Looking a bit more closely at the content, we might do even better with

In [None]:
for element in result.find_all("h5", "card-title font-lato font-bold text-grey"):
    print(element.text.split("\n")[1].strip())

So, that is the first page of results. How do we get more? Going back to the website, after a bit more sleuthing we can see how the URL for a series of pages of results is structured with a `result_p` element added to the URL.

In [None]:
import time # Now there's a weird command to issue...

And here we are:

In [None]:
addresses = []
# Notice we have a loop starting from 1 and going to 5, not 0 to 4
for i in range(1, 6):
    page = requests.get("https://raywhite.co.nz/search/", 
                        params = {"regionSelect": 7, "districtSelect": 20, "result_p": i})
    # page = requests.get("https://raywhite.co.nz/search/?regionSelect=7&districtSelect=20&result_p=" + str(i))
    print(page.url) # just for some reassurance
    pagecontent = BeautifulSoup(page.text)
    # add the results to our empty list
    for e in pagecontent.find_all("h5", "card-title font-lato font-bold text-grey"):
        addresses.append(e.text.split("\n")[1].strip())
    time.sleep(1)

In [None]:
addresses

That, believe it or not, is more or less all you need to know to scrape websites.
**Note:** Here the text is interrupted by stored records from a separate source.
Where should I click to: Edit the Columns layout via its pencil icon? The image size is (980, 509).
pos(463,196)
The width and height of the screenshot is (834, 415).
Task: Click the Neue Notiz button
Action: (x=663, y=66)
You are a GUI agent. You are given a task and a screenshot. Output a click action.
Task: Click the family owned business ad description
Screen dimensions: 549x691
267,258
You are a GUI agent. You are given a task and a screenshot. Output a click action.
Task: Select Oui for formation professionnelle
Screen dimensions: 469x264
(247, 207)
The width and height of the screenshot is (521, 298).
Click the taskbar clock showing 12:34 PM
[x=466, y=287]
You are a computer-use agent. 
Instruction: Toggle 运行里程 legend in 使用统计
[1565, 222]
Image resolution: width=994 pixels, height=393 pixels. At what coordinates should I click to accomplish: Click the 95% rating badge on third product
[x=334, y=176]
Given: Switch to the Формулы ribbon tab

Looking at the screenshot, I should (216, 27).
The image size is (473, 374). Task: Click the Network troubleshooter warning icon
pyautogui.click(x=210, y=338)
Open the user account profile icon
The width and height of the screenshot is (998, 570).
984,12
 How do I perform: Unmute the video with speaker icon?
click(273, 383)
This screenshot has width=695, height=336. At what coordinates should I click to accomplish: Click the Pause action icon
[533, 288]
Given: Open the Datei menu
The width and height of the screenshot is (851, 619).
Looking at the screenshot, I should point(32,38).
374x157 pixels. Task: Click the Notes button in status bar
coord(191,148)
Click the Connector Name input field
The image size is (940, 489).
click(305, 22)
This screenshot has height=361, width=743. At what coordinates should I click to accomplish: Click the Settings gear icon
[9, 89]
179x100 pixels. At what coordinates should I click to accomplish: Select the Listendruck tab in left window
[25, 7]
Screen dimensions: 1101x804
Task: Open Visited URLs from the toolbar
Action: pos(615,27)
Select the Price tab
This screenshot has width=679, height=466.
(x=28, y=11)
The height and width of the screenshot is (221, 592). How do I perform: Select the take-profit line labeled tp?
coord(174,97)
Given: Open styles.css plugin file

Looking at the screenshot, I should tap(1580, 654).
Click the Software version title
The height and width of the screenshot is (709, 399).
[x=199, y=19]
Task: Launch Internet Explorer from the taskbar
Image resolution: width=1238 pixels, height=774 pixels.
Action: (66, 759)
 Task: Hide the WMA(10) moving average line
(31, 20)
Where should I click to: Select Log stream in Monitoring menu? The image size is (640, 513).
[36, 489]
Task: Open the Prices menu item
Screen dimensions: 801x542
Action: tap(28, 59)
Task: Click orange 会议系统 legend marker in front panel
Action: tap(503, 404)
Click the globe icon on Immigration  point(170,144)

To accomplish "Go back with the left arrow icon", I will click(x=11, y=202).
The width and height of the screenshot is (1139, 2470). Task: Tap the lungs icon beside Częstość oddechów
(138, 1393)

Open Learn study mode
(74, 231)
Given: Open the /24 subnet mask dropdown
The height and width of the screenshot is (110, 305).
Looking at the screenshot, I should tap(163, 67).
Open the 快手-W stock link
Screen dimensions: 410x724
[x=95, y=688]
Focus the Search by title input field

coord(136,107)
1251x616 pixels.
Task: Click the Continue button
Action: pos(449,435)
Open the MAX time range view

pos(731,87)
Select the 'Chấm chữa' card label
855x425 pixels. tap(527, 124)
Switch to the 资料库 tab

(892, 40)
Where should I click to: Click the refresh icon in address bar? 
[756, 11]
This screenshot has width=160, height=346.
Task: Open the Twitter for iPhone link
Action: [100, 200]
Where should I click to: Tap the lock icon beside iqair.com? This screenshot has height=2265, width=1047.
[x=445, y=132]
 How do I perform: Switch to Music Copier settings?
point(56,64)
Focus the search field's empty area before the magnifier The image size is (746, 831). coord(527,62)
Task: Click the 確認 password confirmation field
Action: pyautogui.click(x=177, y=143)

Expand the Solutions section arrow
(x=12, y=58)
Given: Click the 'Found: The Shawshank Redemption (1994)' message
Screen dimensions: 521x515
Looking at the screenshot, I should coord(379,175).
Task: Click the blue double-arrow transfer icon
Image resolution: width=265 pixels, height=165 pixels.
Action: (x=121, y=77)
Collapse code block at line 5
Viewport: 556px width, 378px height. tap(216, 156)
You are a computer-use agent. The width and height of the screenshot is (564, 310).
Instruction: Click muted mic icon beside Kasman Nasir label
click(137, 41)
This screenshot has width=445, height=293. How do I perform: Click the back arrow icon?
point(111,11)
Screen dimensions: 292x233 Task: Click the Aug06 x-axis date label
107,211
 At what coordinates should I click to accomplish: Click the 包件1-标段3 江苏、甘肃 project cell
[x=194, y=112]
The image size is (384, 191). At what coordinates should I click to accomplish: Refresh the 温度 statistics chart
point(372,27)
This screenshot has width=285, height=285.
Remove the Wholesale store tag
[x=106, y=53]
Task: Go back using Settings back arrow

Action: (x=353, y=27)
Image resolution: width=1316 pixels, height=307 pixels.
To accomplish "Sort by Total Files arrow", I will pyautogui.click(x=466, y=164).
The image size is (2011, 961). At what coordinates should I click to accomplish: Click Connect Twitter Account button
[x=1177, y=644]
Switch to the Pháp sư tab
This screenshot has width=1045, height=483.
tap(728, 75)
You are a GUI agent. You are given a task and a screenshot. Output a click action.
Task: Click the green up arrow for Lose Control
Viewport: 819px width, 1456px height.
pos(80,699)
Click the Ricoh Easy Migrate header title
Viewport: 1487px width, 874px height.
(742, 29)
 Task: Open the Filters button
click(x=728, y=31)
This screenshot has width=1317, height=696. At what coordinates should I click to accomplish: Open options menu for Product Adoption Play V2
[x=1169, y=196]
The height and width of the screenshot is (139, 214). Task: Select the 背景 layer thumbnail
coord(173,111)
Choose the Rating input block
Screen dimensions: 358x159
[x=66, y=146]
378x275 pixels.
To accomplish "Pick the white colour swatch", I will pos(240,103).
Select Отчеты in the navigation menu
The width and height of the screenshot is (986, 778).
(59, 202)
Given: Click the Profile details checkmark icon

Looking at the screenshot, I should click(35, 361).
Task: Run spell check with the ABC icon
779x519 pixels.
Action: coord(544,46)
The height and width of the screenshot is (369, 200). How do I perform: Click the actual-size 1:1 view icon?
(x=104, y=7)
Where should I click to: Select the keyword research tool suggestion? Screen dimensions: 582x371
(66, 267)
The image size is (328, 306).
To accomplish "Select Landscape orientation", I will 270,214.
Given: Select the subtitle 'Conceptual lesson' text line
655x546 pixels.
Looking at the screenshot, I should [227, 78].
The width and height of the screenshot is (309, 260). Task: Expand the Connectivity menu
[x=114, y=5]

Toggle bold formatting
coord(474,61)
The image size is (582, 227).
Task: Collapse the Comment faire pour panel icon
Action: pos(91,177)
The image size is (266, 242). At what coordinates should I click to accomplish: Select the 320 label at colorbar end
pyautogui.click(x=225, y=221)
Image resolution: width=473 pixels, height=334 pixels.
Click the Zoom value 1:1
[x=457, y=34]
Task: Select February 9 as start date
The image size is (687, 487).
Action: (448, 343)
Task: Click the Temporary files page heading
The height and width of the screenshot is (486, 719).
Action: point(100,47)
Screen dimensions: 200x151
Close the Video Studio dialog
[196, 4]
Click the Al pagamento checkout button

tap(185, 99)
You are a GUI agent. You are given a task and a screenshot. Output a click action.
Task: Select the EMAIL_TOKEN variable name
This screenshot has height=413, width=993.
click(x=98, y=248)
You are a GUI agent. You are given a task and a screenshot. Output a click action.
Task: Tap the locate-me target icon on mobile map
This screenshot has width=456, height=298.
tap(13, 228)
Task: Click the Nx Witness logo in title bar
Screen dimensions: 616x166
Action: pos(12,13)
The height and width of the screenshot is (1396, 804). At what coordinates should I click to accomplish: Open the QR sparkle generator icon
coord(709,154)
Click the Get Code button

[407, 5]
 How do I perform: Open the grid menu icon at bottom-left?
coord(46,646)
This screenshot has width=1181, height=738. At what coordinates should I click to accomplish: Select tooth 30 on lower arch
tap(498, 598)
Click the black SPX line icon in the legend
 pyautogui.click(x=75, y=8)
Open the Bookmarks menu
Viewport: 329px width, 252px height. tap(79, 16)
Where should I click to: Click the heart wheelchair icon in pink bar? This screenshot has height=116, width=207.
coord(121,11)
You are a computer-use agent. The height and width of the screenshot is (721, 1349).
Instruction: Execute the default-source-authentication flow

For fun, you might see if you can do a similar search on one of the other property websites. Or maybe change the example above to look for 2 bedroom rentals.

### More
There are other web scraping tools out there. One that is popular is [`scrapy`](https://scrapy.org/) a  framework for building web crawlers and scrapers, so it handles more of the complexities of multiple searches and so on.

But really that's it! Potentially a useful tool for research projects.